TheraSphere consists of insoluble glass microspheres where Yttrium-90 is an integral constituent of the glass. Each milligram contains between 22,000 and 73,000 microspheres. Yttrium-90 is a pure beta emitter and decays to stable zirconium-90 with a physical half-life of 64.2 hours (2.67 days). The average energy of the beta emissions from yttrium-90 is 0.9367 MeV.

Following embolization of the yttrium-90 glass microspheres in tumorous liver tissue, the beta radiation emitted provides a therapeutic effect. The microspheres are delivered into the liver tumor through a catheter placed into the hepatic artery that supplies blood to the tumor(This is usually performed in a hospital's radiology suite and patients remain conscious throughout the procedure). The microspheres are unable to pass through the vasculature of the liver due to arteriolar capillary blockade and are trapped in the tumor. There they exert a local radiotherapeutic effect with some damage to surrounding normal liver tissue.[1][2]


Low-risk patients with unresectable liver cancer appear to gain control over their malignancies for at least 2 years when treated with TheraSphere.
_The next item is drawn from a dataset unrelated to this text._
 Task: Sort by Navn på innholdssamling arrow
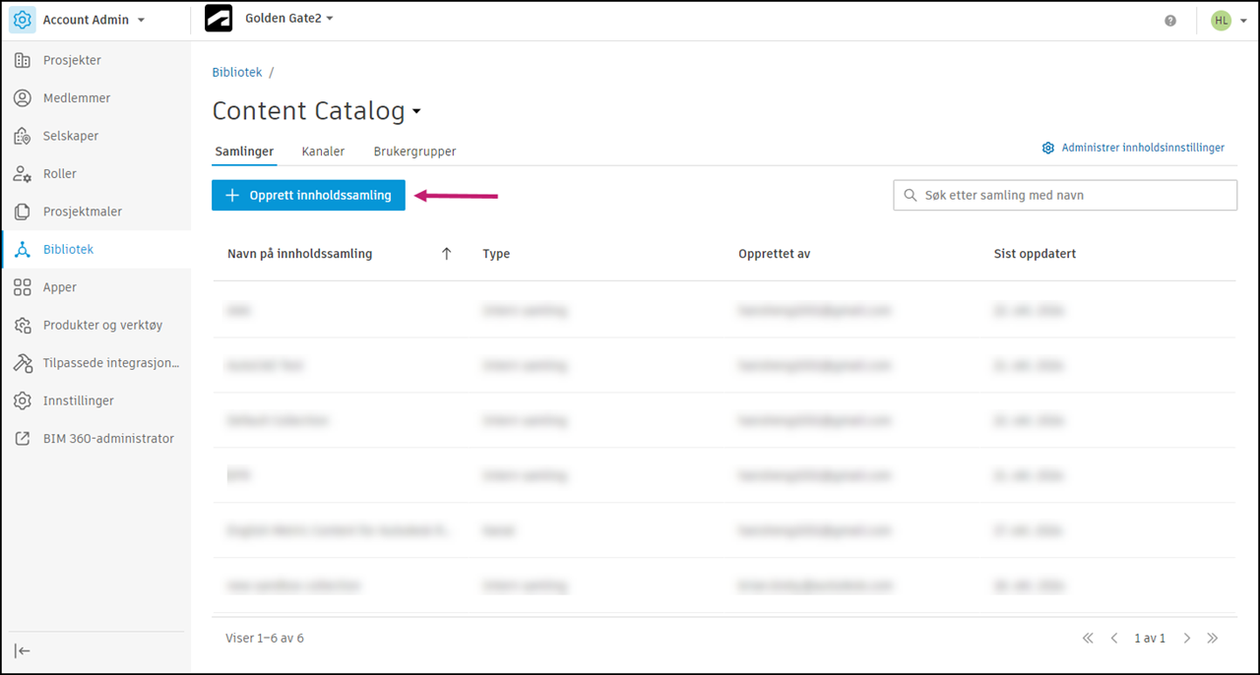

They survived a median of 800 days compared with a median of 258 days for high risk patients (P <.0001) in a study of 140 patients (106 male). The patients underwent 238 administrations of the particles. Approximately 34% of patients responded to the treatment according to evaluation by Response Evaluation Criteria in Solid Tumors (RECIST), meaning their overall tumor burden decreased by 50% or more.[3]

In a separate study based on follow-up data from 43 treated patients, 20 patients (47%) had an objective tumor response based on percent reduction in tumor size and 34 patients (79%) had a tumor response when percent reduction and/or tumor necrosis were used as a composite measure of tumor response.[4]